Economist sticks to his house price fall forecast
Bank of New Zealand economist Tony Alexander is sticking with his call that house prices will fall up to 10%, even though figures show something different
Friday, April 1st 2005, 9:51PM
by Jenny Ruth
The housing market has been much stronger for much longer than Bank of New Zealand economist Tony Alexander expected but he’s still only expecting house prices to drop between 5% and 10% over a two to three year period once the inevitable downturn finally arrives.
That’s despite the fact that he also thinks the longer the housing market takes to cool, the greater the impact on pricing.
More than a year ago, Alexander was predicting negatives affecting the market would have begun biting hard by about September last year.
"The new thing is the better labour market, higher job security and better wages growth and therefore a more solid underpinning than was the case last year," he says.
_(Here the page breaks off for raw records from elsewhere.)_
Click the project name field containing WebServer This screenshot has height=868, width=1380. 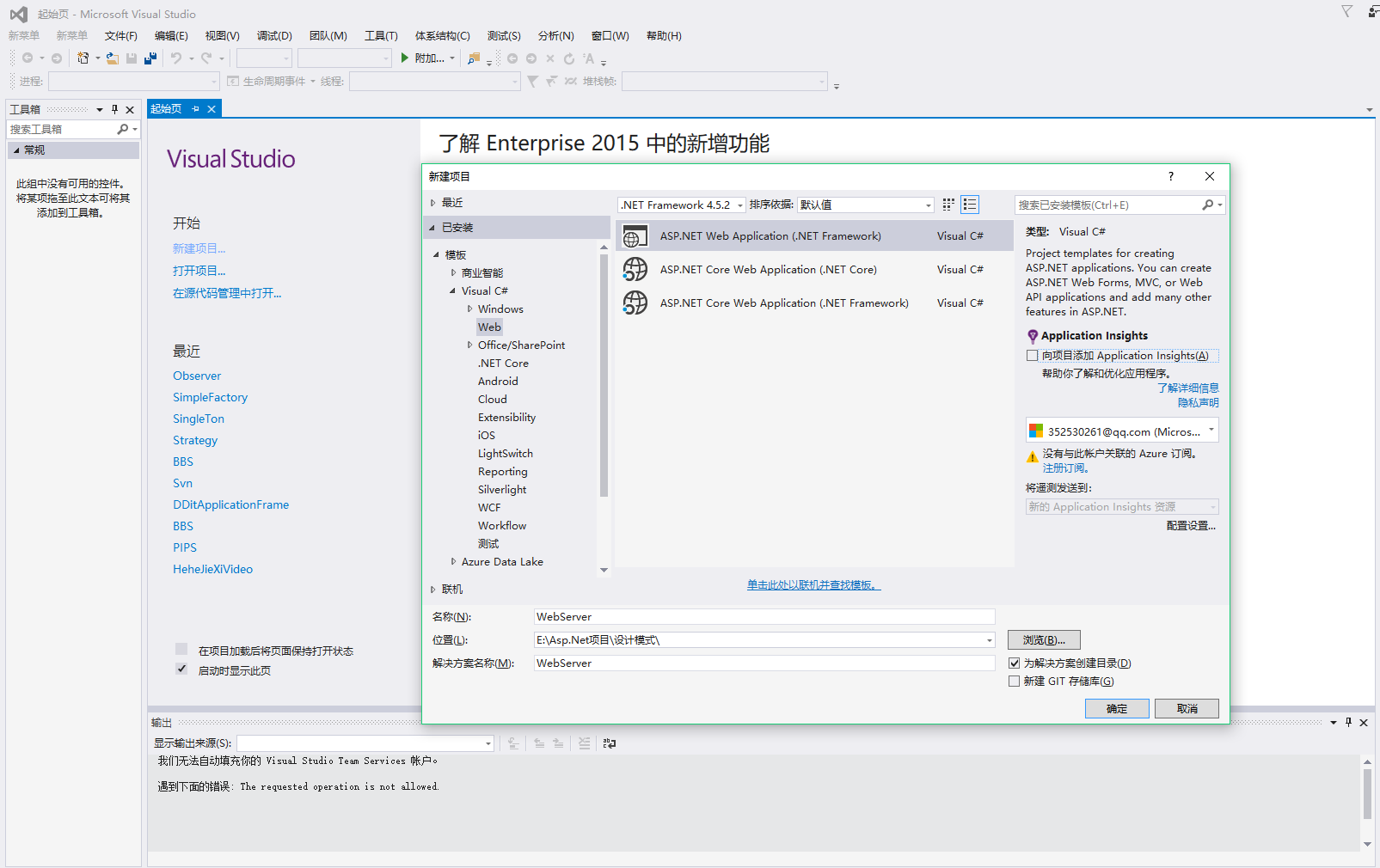(764, 617)
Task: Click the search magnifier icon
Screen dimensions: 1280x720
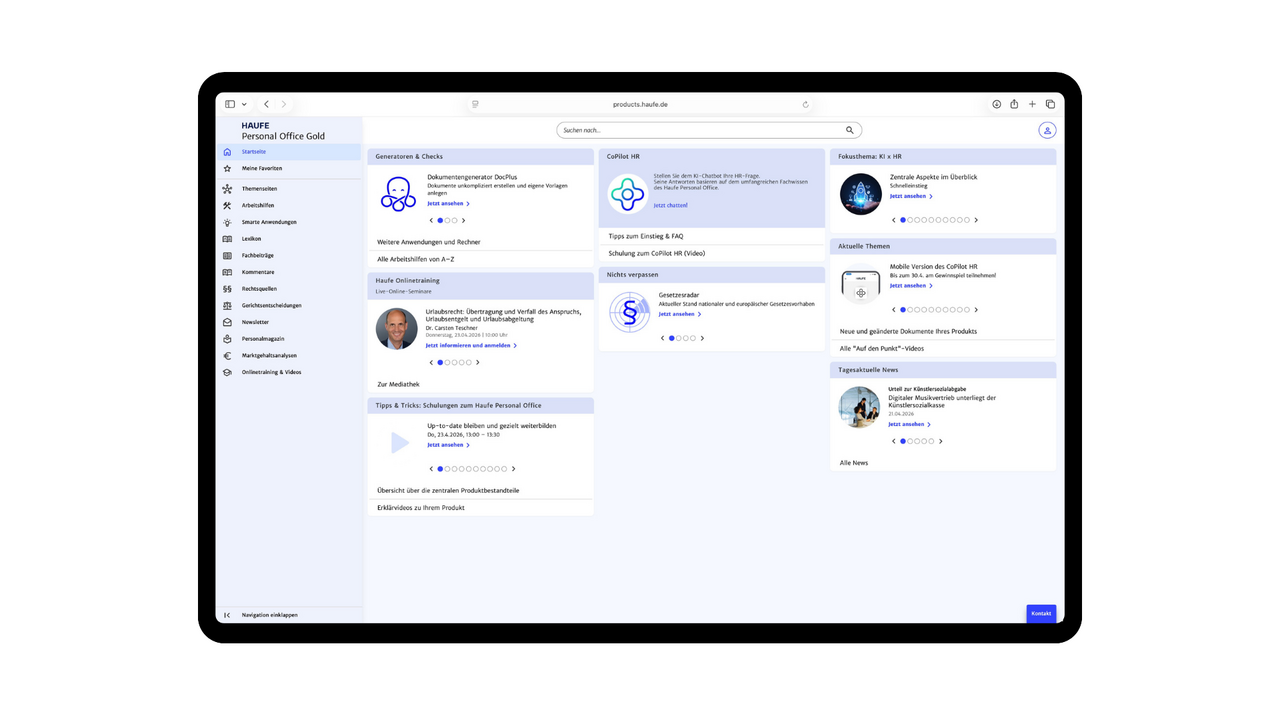Action: point(850,130)
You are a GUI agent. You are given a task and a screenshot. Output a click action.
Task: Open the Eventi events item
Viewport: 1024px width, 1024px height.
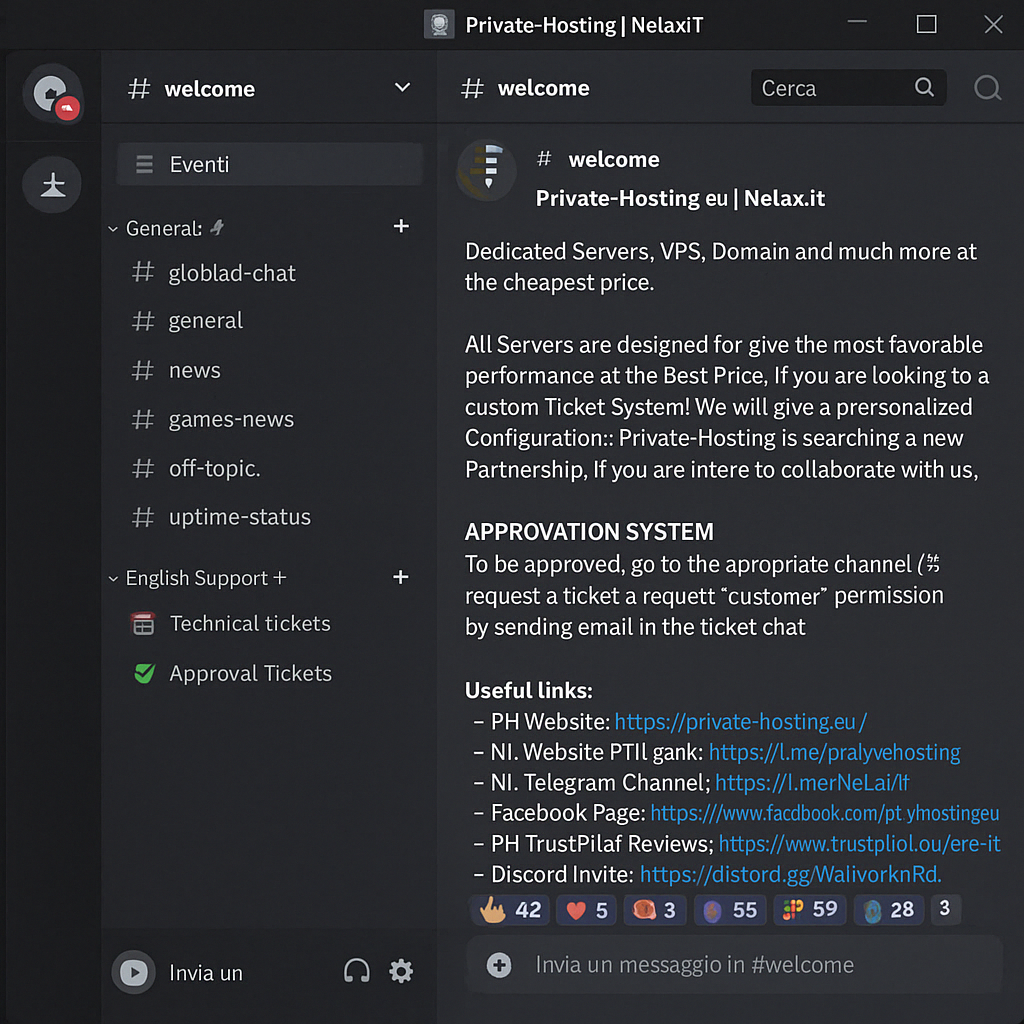click(x=199, y=165)
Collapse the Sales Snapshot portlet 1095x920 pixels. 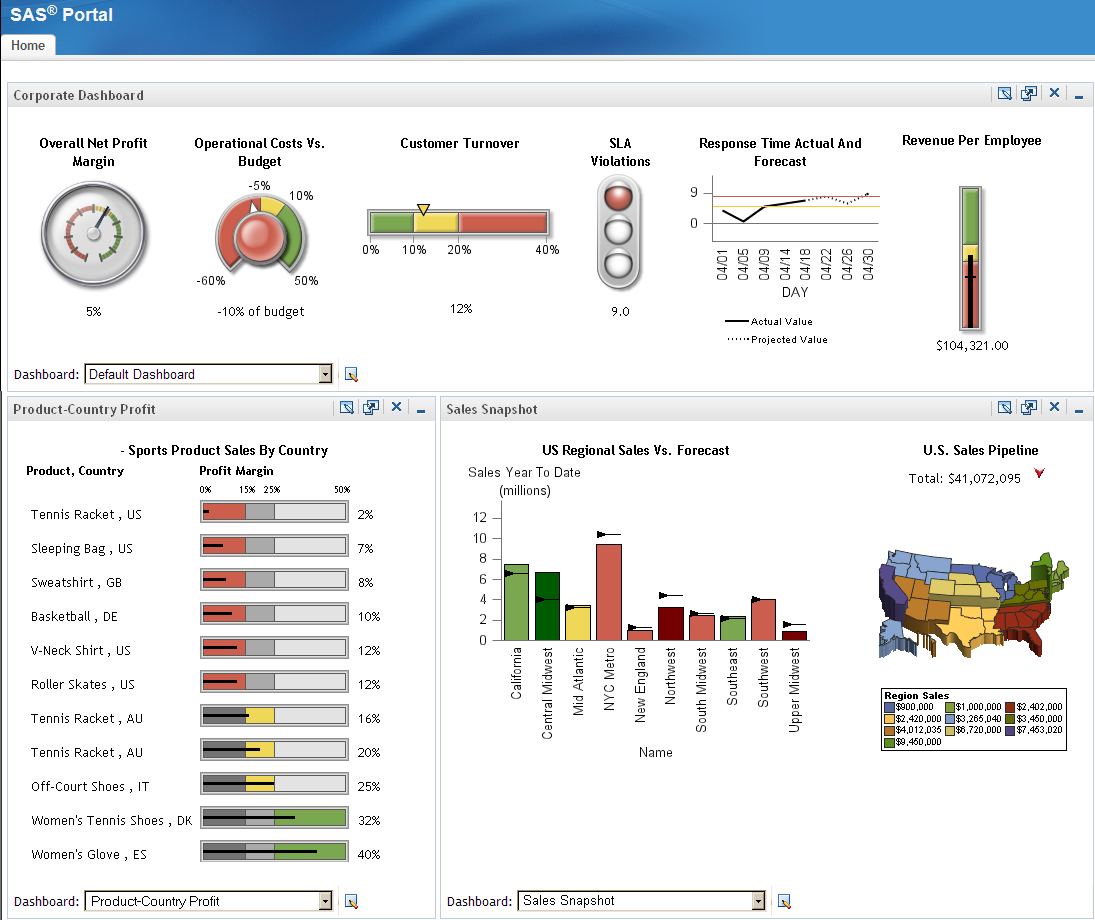pyautogui.click(x=1078, y=410)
New Zealand’s unemployment rate fell to 3.6% in the December quarter, its lowest level in 20 years, and Alexander says it will probably fall to 3%. This is offsetting a host of factors which are expected to hurt the housing market including booming supply from new houses being built, falling immigration, rising interest rates, would-be first home buyers opting out of the market and growing evidence of an over-supply of rental properties and static or falling rents.
Alexander says that since the beginning of 2001 and the end of 2004 rents around the country rose 8.9%.
But the average house price rose 56% in the same period. He notes the Reserve Bank is forecasting average house prices will fall 4.8% in 2006 and a further 1.9% in 2007.